There's a tumor virus long studied by cancer researchers called SV40 because it was the 40th virus isolated from the monkey kidney cells used to make the first polio vaccines. I'm not saying vaccines are dangerous, because long effort has been made to work these problems out. (Also, the mRNA version and all non-live vaccines are much less 'wild') But when you get into cell culture, you're back in that kind of environment. You have a bunch of more or less DEFENSELESS mammalian cells growing in a massive system, and who knows what is in there with them? I don't actually advocate for a total ban like this, but the level of informed consent I'd like to see before someone tries the product would be so burdensome as to have almost the same impact.
 
Willfull ignorance is almost certainly contagious.
 
There's a tumor virus long studied by cancer researchers called SV40 because it was the 40th virus isolated from the monkey kidney cells used to make the first polio vaccines. I'm not saying vaccines are dangerous, because long effort has been made to work these problems out. (Also, the mRNA version and all non-live vaccines are much less 'wild') But when you get into cell culture, you're back in that kind of environment. You have a bunch of more or less DEFENSELESS mammalian cells growing in a massive system, and who knows what is in there with them? I don't actually advocate for a total ban like this, but the level of informed consent I'd like to see before someone tries the product would be so burdensome as to have almost the same impact.
Why should we take your word for it over the FDA? Honest question
 
Why can't consumers decide for themselves? Who are you to outlaw what other people can put into their own body?

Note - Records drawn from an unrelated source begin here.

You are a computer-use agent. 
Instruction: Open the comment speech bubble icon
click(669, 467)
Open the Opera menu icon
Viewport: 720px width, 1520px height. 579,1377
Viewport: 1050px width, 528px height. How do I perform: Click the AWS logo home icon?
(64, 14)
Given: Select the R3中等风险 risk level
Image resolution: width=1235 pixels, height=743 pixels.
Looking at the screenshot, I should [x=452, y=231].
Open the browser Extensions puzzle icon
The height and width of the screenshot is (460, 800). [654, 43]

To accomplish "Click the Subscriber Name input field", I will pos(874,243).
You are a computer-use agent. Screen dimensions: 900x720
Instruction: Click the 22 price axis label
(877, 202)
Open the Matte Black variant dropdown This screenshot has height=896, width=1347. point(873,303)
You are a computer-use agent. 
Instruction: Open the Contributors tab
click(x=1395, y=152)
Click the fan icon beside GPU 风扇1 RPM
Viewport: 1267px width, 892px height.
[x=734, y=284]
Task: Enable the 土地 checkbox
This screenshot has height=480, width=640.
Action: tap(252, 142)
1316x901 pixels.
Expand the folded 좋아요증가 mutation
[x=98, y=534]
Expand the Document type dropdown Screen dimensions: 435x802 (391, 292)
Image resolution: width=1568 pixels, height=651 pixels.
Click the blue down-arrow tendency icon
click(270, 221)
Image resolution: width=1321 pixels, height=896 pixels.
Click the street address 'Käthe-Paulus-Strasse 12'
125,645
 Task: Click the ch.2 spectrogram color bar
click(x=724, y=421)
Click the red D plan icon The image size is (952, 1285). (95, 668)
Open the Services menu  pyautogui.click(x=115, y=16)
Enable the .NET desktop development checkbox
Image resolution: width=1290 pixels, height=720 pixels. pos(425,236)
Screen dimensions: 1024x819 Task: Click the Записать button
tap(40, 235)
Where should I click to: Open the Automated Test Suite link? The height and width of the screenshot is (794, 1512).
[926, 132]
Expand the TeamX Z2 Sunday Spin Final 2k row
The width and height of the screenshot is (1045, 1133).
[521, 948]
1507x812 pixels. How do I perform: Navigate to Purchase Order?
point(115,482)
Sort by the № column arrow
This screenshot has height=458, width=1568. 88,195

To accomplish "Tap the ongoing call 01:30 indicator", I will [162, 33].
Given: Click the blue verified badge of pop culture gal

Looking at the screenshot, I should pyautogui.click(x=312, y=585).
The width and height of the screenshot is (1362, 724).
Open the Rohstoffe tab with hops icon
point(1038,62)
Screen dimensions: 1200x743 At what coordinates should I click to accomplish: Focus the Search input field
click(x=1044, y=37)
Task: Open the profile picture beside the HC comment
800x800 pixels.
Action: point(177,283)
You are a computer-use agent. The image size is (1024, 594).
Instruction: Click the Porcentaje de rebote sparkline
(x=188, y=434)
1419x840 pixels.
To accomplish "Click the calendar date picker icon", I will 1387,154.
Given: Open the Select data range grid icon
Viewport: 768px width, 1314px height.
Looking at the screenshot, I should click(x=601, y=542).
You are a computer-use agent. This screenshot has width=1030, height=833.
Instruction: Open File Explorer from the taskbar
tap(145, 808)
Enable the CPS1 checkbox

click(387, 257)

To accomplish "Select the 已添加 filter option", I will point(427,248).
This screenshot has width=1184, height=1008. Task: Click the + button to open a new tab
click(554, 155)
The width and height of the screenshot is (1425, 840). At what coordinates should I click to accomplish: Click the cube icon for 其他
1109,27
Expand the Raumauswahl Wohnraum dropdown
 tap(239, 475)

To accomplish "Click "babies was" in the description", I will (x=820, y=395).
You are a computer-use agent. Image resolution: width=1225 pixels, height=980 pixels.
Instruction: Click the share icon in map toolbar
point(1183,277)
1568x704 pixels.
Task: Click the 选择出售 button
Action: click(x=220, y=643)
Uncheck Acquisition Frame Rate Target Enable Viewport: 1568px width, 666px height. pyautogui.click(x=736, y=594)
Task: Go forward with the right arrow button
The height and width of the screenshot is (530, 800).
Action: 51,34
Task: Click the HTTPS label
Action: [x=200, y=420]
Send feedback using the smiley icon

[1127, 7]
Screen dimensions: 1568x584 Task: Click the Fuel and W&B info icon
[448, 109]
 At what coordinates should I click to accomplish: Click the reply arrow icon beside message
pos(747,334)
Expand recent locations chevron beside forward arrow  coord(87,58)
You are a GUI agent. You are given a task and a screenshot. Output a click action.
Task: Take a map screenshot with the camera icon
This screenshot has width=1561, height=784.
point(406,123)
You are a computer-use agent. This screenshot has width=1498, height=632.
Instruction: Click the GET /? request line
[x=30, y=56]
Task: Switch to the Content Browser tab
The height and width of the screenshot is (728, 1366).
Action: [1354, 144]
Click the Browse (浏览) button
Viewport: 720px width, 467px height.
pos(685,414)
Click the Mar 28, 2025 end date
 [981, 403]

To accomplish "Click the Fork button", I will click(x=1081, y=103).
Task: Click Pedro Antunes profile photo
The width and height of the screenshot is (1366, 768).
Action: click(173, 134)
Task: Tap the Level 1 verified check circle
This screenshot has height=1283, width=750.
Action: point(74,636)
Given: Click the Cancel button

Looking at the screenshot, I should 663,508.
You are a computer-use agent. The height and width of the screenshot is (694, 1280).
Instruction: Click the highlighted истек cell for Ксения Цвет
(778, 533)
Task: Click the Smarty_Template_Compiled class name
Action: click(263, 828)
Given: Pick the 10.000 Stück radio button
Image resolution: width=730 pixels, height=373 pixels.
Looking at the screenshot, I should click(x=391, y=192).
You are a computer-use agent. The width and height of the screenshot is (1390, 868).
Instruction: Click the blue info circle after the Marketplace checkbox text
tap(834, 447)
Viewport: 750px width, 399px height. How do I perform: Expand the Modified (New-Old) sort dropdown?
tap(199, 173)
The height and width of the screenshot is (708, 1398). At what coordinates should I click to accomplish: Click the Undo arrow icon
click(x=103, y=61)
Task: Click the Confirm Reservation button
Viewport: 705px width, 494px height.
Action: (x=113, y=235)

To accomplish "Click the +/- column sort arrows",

They can. They dont have to buy the real beef. Then they put the cattle ranchers out of business. Right?

Are you saying that the cattle ranchers cant organize and block the sale of fake beef? Why cant they?

And you know from prior conversations I dont care who puts what in their bodies and am against things like making drugs illegal...so your kneejerk retort fails. Now...why cant the ranchers organize to create a better market for their business?